My Journey has Come to an End – a Postscript

It has been a couple of months since my last update and this post will essentially bring to conclusion the “diary” of my data science self-education endeavor.

For a number of reasons (professional and personal), I moved on from my prior place of employment for the past 19 years. It was a successful ride and I certainly hope I gave as much as I had received in my time there.  During my final year there as CIO, I had become enamored with the field of Data Science and began documenting my exploration in this field. My last day with them was April 1 and I took advantage of newly found free time to spend more time with studies as well as relocating from New York to South Carolina.

My plan was to find employment in SC in the realm of Data Science (or at least something in the Data Analytics field that could transition to Data Science). I took a little sabbatical over the summer and began my search in earnest after Labor Day. I created a resume (I’ve not had to use one in nearly 19 years) which I believe highlighted my education (undergraduate degree in Math & Physics, graduate degree in Physics), my real-world business experience in the Supply Chain industry and my Data Science certifications (as thoroughly documented in this blog).

As with most elements in my life, things did not go according to plan (just ask my two ex-wives!). Here are some of the challenges I encountered.

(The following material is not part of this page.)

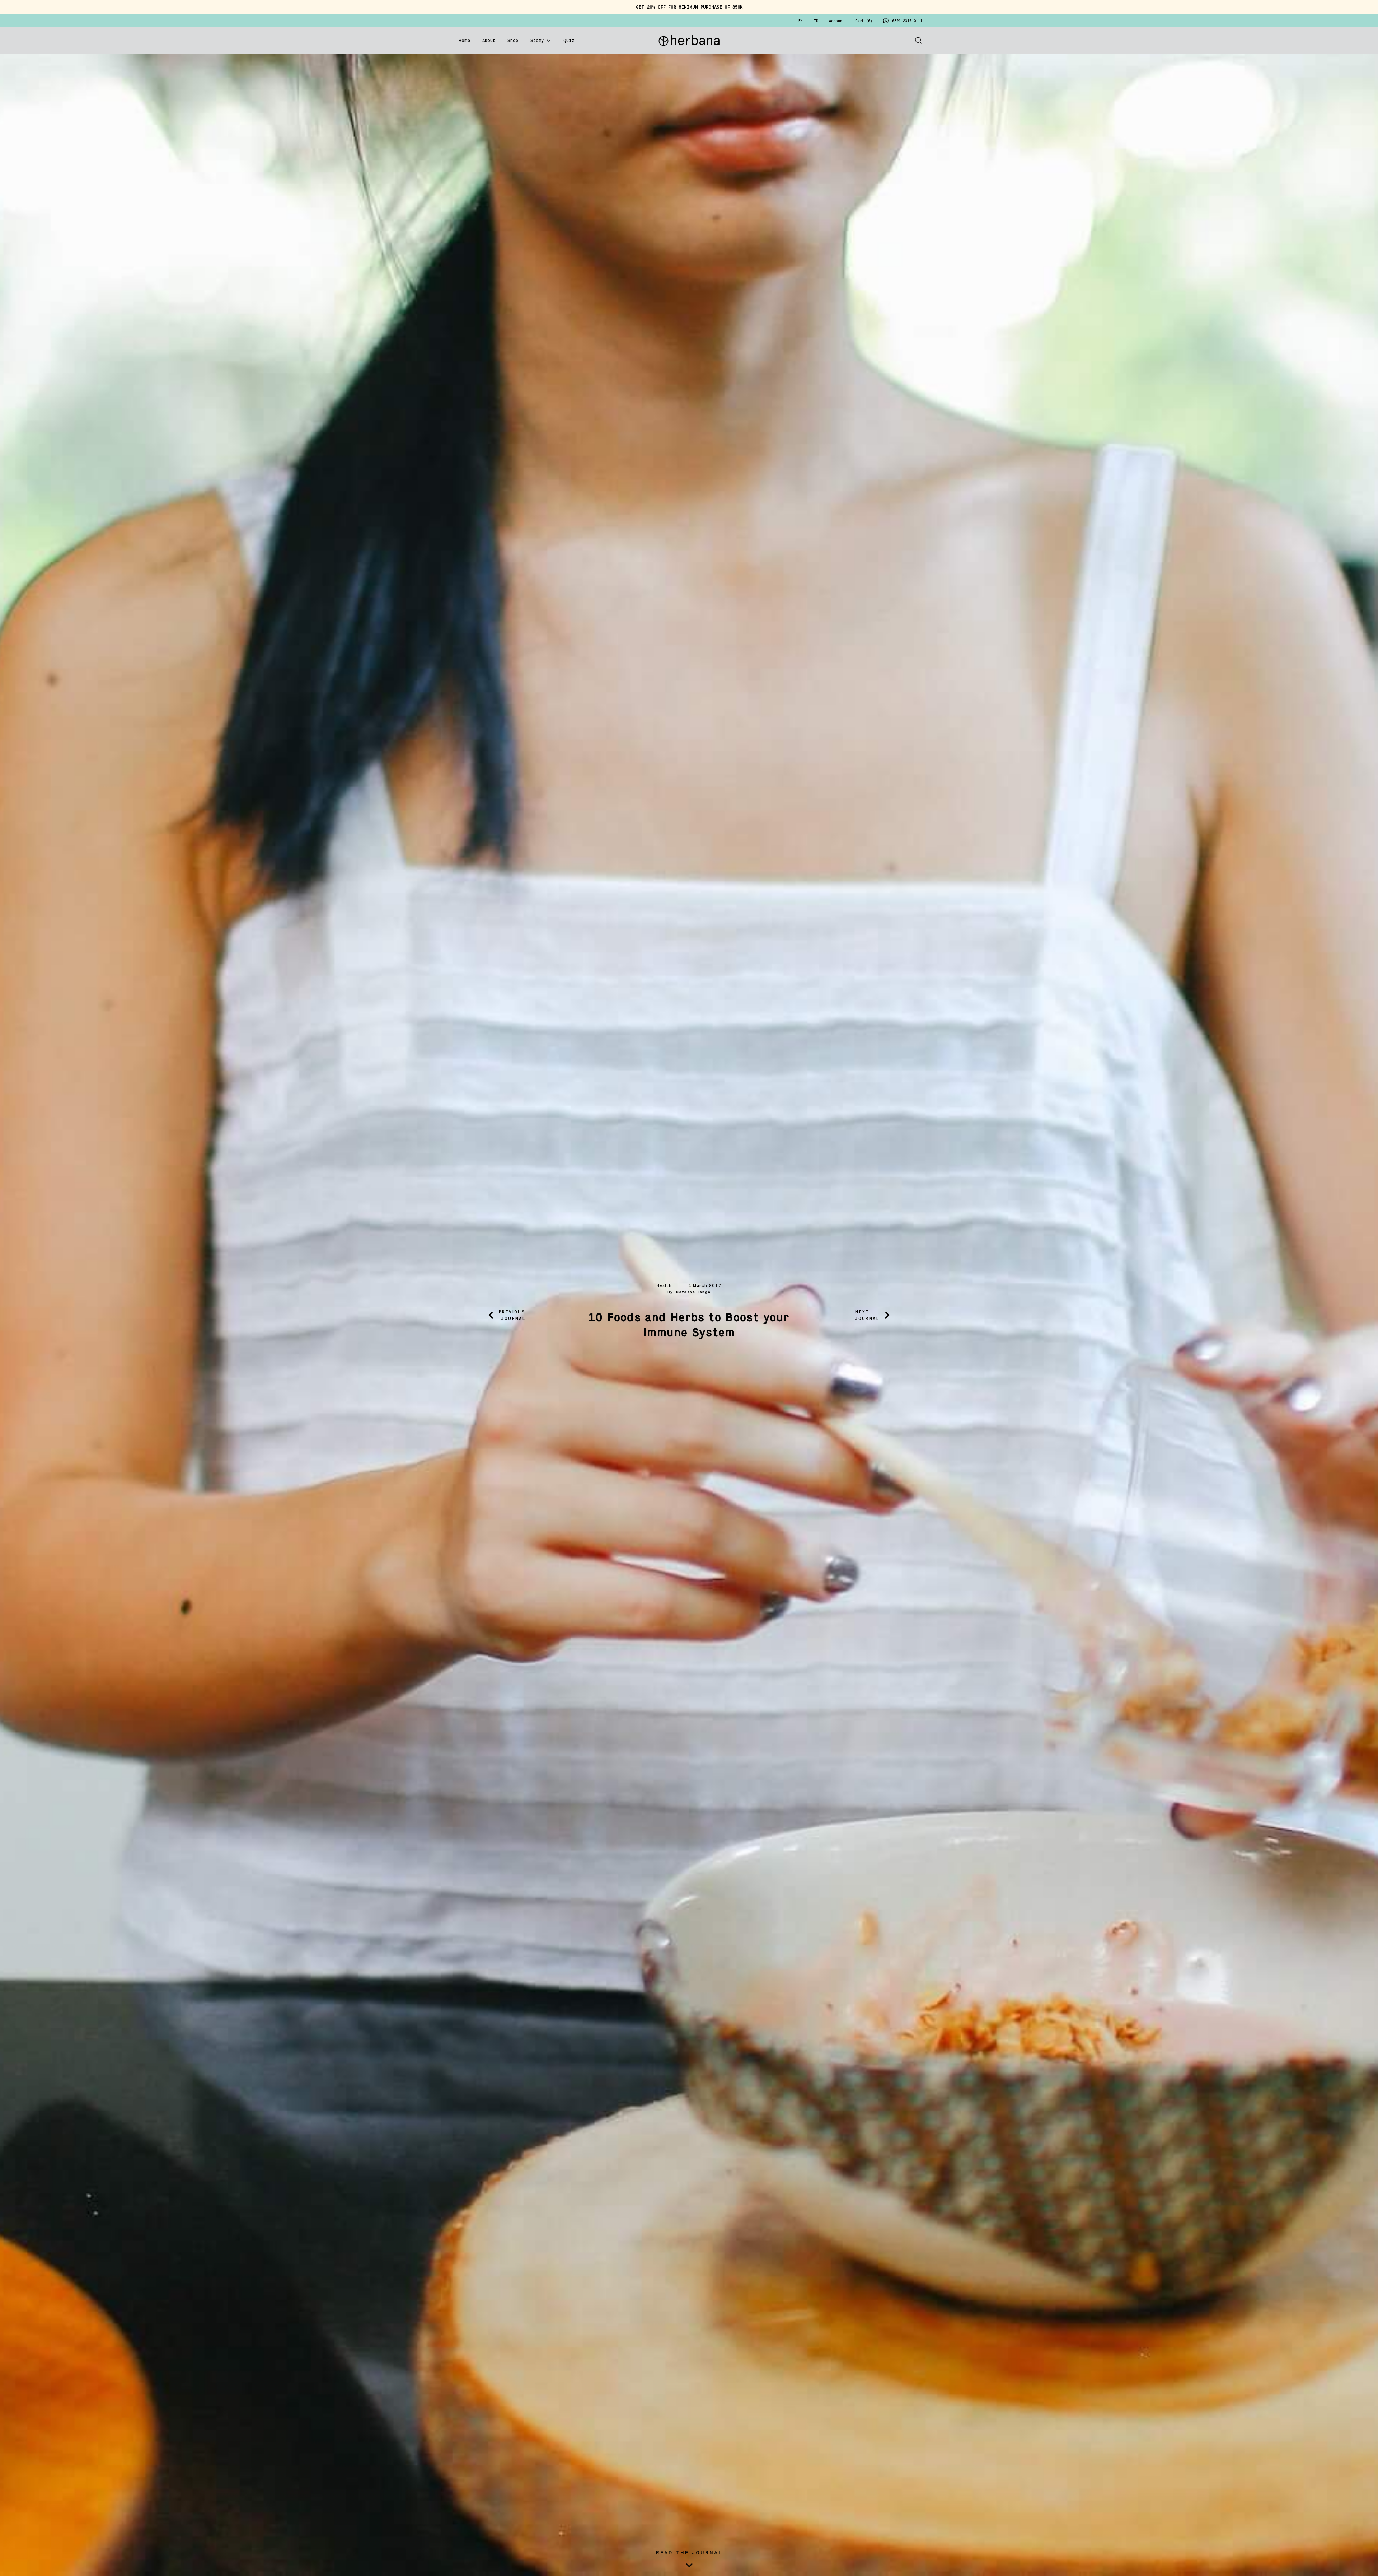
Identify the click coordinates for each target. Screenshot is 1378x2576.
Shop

  • South Carolina is not a hotbed of Data Science activity. Job board searches in South Carolina for “Data Scientist” generate less than a handful of hits. Travel north to North Carolina or west to Atlanta, and you’ll find a land of opportunity. There were a handful of openings in Charleston and Columbia, but sadly, those cities are hours away from where I live.
  • You need to live in/near a big city. When I attended ODSC East in Boston back in May, I observed at the Career fair that recruitment for new Data Scientists was primarily near large cities. If you have the passion for DS and the flexibility to move, head to Washington DC, NYC, Boston, Chicago, Seattle, San Francisco, etc. Unless you’ve a well-established track record in the field, telecommuting is not likely to be an option. For me, it was too much to ask my wife to leave her career of 20 years to uproot the family, leave the town of her birth, her friends & relatives and gamble with me on a new part of the country.
  • My career history may have been too intimidating for employers looking to fill lower-level positions. When I realized that pure data scientist positions were not to be found near me, I began to seek any role in a data analytics related field. I knew realistically that what I was seeking would have resulted in a salary that was half or even less than what I had been making before. Fortunately, I was in a position where the salary wasn’t as important to me as the challenge of entering a field where I’d be intellectually challenged every day. And I was confident that as I gained experience, my salary would commensurately improve. However, despite explaining my situation & desires in a cover letter, it might have been too much for a potential employer to see a resume of a former CIO applying for a position that may have been far down on the organizational chart. While climbing the ladder is acceptable, stepping down & starting over causes some consternation.
  • Lack of experience and education in Data Science. For all the courses I completed, books I’ve read, and certificates I’ve received, it still doesn’t add up to a PhD, let alone a Masters Degree in Data Science. I had hoped that my real-world experience would’ve compensated for this, but it turned out not to be the case. Unfortunately, Masters Degrees are not cheap (I know, I already have a couple) but as I’m already funding two of my children through college, I just didn’t have it in me to fund a third (me). I’m convinced that the education I’ve received is equivalent to any MS program in the subject, but I can certainly see from an employer’s point of view that a formal education is more of a guarantee of the skillset being advertised on the resume.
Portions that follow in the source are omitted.